Rising commodity prices do help some of the middle income EMs like the Latin American economies in terms of keeping their income buoyant but this is offset by the effect of rising food prices globally. So, though the rich benefit from owning the assets that give rising income streams, the poor are facing difficulties in buying food- a major component of their spending. In 86 out of the 109 EM/DEs surveyed (79%) food price inflation exceeded 5% last year. This contrasted with only 27% of the AEs. This will lead to widening income gaps between the rich and poor nations- not a positive outcome. The IMF has raised its forecast for consumer price rises to 3.9% (up from 2.3%) for AEs and 5.9% for EM/DEs- evidence that there will be a corrosive effect of inflation that will widen the rift between the wealthy and the not so wealthy.
Rising commodity prices will also feed through into industrial production costs- particularly, copper and iron price rises. Copper is an essential and ubiquitous component in all electronic goods (and basic electric wiring for that matter) and we could expect to see price rises in finished goods sooner rather than later. Many companies in the US are already increasing prices under cover of inflation (despite record profits declared for last year). Natural gas, commodity and oil price rises are going to impact global growth down the line. They raise costs of living when not directly impacting production costs. Fossil fuels make up 80% of the global economy energy costs and this basket is already up 50% in cost. Bank studies have estimated a 0.2% haircut in global growth with every $10 increase in oil price for example (it’s lower for the US- at 0.1% thanks to low cost fracking).

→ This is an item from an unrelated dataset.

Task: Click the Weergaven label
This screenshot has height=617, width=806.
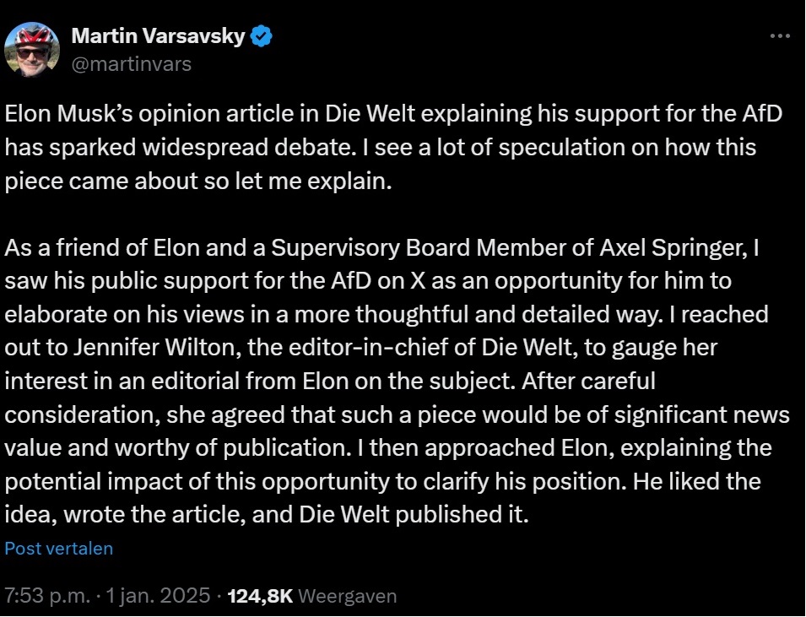Action: [348, 597]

The response of the central banks- and as I’ve said often, the US Federal Reserve in particular, will play an outsized role in determining the duration and magnitude of inflation globally. A poll of economists by Reuters expects the Bank of England to raise rates faster than previously believed. The BoE are busy blaming elevated energy prices as the reason their hand is being forced; so is the ECB. Goldman Sachs now expects the Federal Reserve to raise rates 7 times this year alone as the priorities change for the central banks to change from managing consumer demand and employment targets to price control. There is a fear that they are already behind the curve and unused to the current state of affairs. This could lead to a situation where they will have to act in a drastic manner once the damage is already done. We need to hope that they act sooner and bolder than that.